I have some questions about the concepts behind this figure:

  • Is Equation 3.20 the same as $p(y) = p(x)\frac{dx}{dy}$ ? --> yes
  • What is the meaning of the subscripts, is it merely to remind us what the variable is?
In [7]:
import numpy as np
from scipy import stats
from matplotlib import pyplot as plt
from astroML.plotting import setup_text_plots
setup_text_plots(fontsize=16, usetex=True)

#------------------------------------------------------------
# Set up the data
np.random.seed(0)

# create a uniform distribution
uniform_dist = stats.uniform(0, 1)
x_sample = uniform_dist.rvs(1000)
x = np.linspace(-0.5, 1.5, 1000)
Px = uniform_dist.pdf(x)
In [12]:
# transform the data
#y_sample = np.exp(x_sample)
#y = np.exp(x)
#Py = Px / y  # This is the same as Py = Px / (dy/dx) 

#Let's say the transformation is y(x) = x^2
y_sample = x_sample**2
y = x**2
dy_dx= 2.0*x
Py = Px / (dy_dx)  # This is the same as Py = Px / (dy/dx) 
In [61]:
#------------------------------------------------------------
# Plot the results
fig = plt.figure(figsize=(10,5), facecolor = '#f3f3f3')
fig.subplots_adjust(left=0.10, right=0.95, wspace=0.3, bottom=0.20, top=0.9)
ax = fig.add_subplot(121, axis_bgcolor='#f3f3f3')

ax.hist(x_sample, 20, histtype='stepfilled', fc='#00FF00',alpha=0.2, normed=True)
ax.plot(x, Px, '-k')
ax.set_xlim(-0.2, 1.2)
ax.set_ylim(0, 1.4001)
ax.xaxis.set_major_locator(plt.MaxNLocator(6))
ax.text(0.30, 0.95, r'$p_x(x) = {\rm Uniform}(x)$',
        va='top', ha='center',
        transform=ax.transAxes)
ax.set_xlabel('$x$')
ax.set_ylabel('$p_x(x)$')
ax = fig.add_subplot(122, axis_bgcolor='#f3f3f3')
ax.hist(y_sample, 20, histtype='stepfilled', fc='#00FF00', alpha=0.2, normed=True)
ax.plot(y, Py, '-k')
ax.set_xlim(0.85, 2.9)
ax.xaxis.set_major_locator(plt.MaxNLocator(6))
ax.text(0.95, 0.95, '$y=\exp(x)$\n$p(y)dy = p(x)dx $',
        va='top', ha='right',
        transform=ax.transAxes)
ax.set_xlabel('$y$')
ax.set_ylabel('$p_y(y)$')

plt.show()

Recap

So I learned some things.
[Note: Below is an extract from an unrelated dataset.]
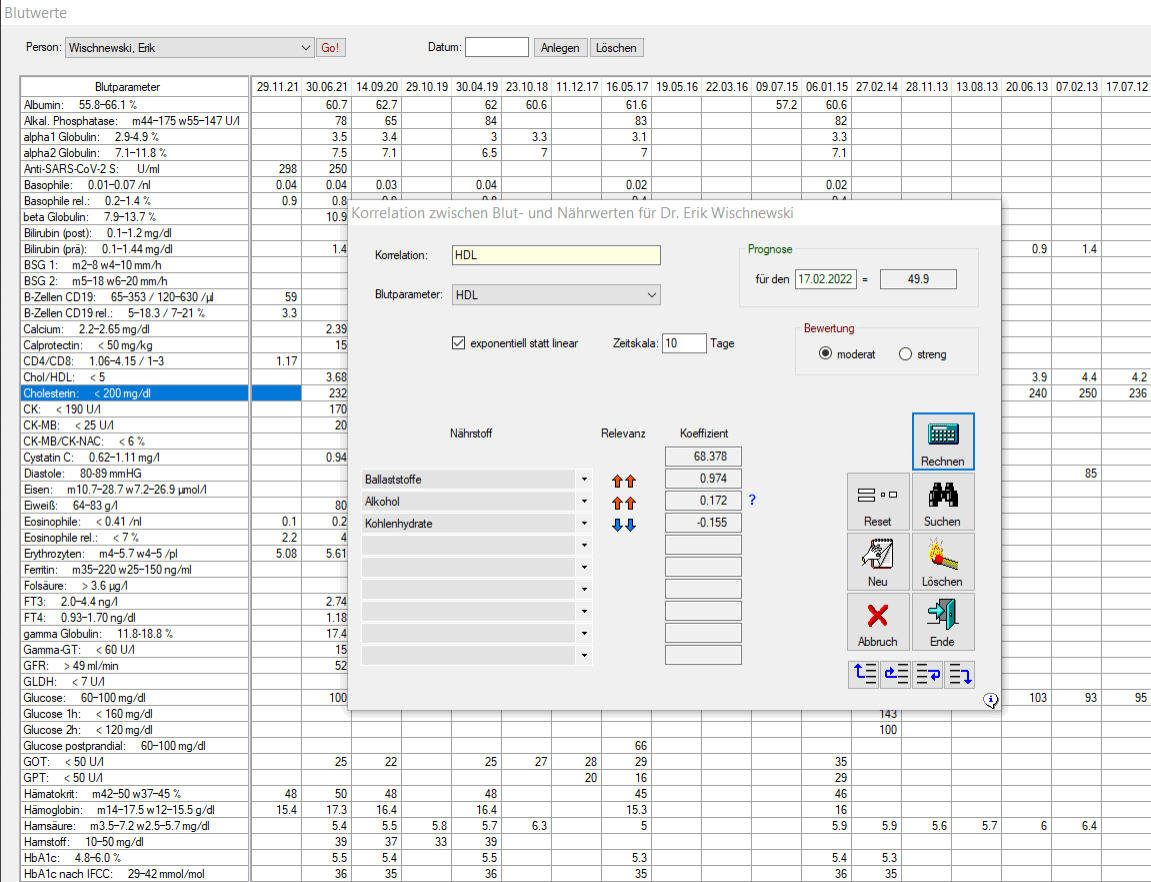Image resolution: width=1151 pixels, height=882 pixels.
Task: Select the 'moderat' rating option
Action: 825,354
The first, and most important thing, is that my intuition was correct all along. Equation 3.20 is overly complicated. Why do we need to bring $\phi^{-1}(y)$ into this, when we could easily just say $x$? Here's a simpler way to say the same thing: $$ p(y) = p(x) (\frac{dy}{dx})^{-1} $$ or: $$ p(y)dy = p(x)dx $$ I guess this is the "easy to show part", but it took me a little pencil and paper work, and some examples to convince myself that Equation 3.20 is the same, and that there were no hidden Jacobians somewhere. In fact, Equation 3.20 really is just a Jacobian, I think. This example just happens to be in one dimension, so the Jacobian is sort of simple.

What else did I learn?

That's mainly it. Except that the names for background colors are inconsistent in Matplotlib- facecolor, axis_bgcolor, and fc, are examples, all of which appeared in this short text figure.

Addendum- Notice that the units work out. If $p(x)$ is a probability density, then $p(x)dx$ is the probability (dimensionless) of a draw between $x_0$ and $x_0+dx$. This makes sense, since $p(y)$ will have units of $\frac{1}{y}$. So $p(y)dy$ is dimensionless, too.